Midrashic reading fills in the gaps. We can read between the lines or use our imaginations to add the details that the laconic biblical narrative omits. But these strategies of reading, excellent as they are, nevertheless move too quickly to bring home the anxious grittiness of the accused criminal or the convict grasping at every opportunity to improve an unpromising situation.

Dreiser has his literary limitations. Cowperwood’s undoing and his struggle against it are as deterministic as his success. His character is neither admirable nor extraordinary. Dreiser’s gift is the ability to maintain our engagement with his prosaic story.
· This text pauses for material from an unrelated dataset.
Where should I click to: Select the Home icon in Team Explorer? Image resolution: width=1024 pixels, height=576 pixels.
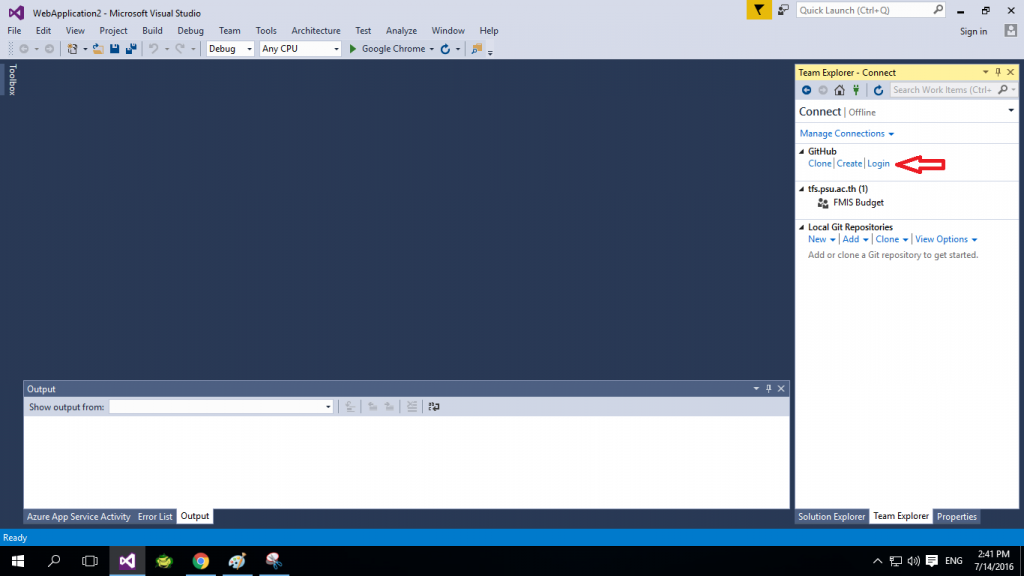839,89
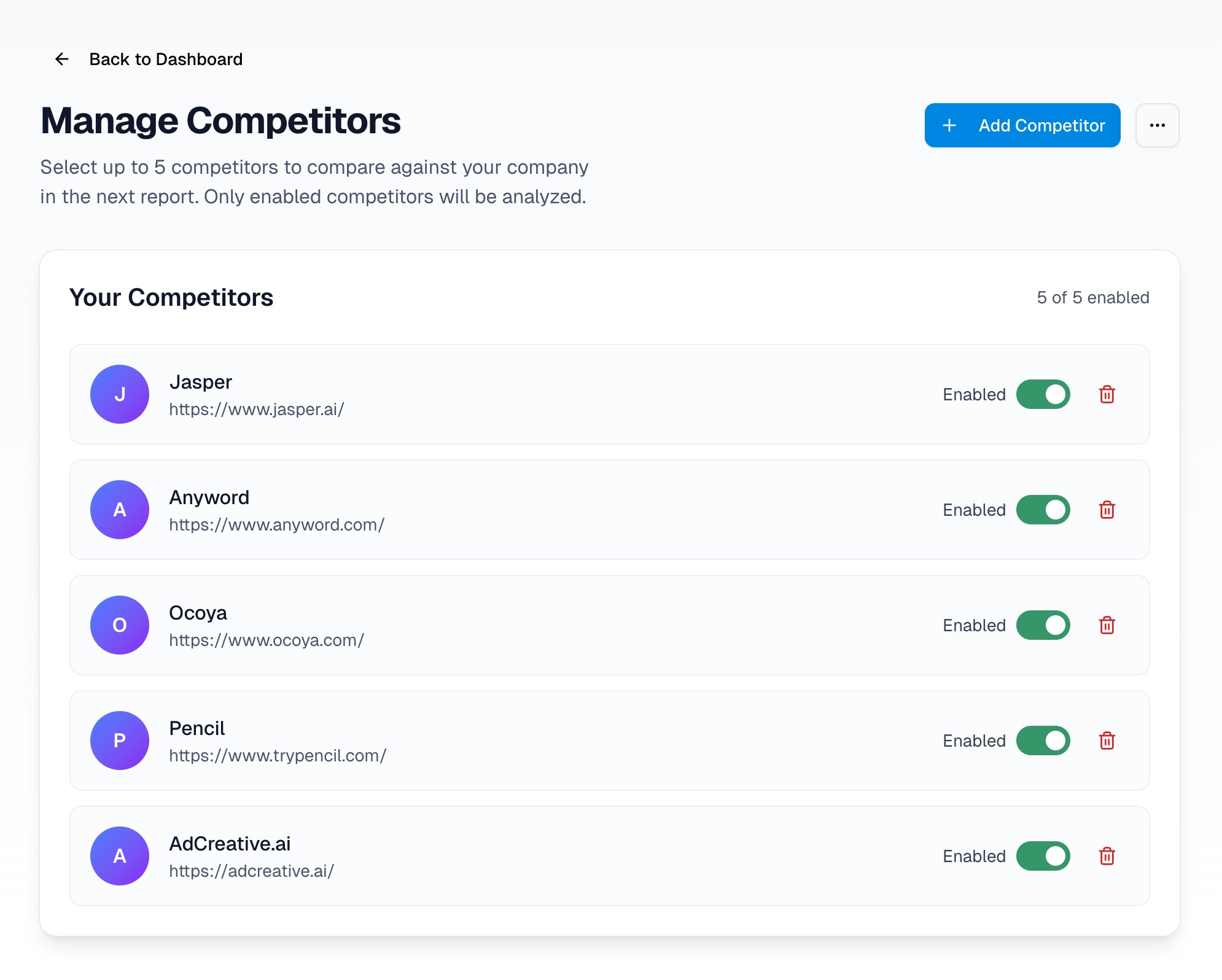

In the last few hundred pages of the book, when he is facing unavoidable disgrace, Cowperwood continues to engage the reader as he anxiously intercedes with every contact that might supply help in his hopeless effort to escape prosecution or avoid conviction. He devises effective strategies to befriend the prison staff and dreams of a comeback. His distress, his methods of coping with it, his relentless search for rescue, and his desperate resourcefulness are typical of life as we know and live it. If we read literature to better understand ourselves and others, this is the kind of vicarious experience we ought not to miss. Dreiser is not Holy Writ. No secular literature is. Yet he has his place, and we should be grateful for the pleasure and insight he yields.

Shalom Carmy teaches Jewish studies and philosophy at Yeshiva University and is editor emeritus of Tradition.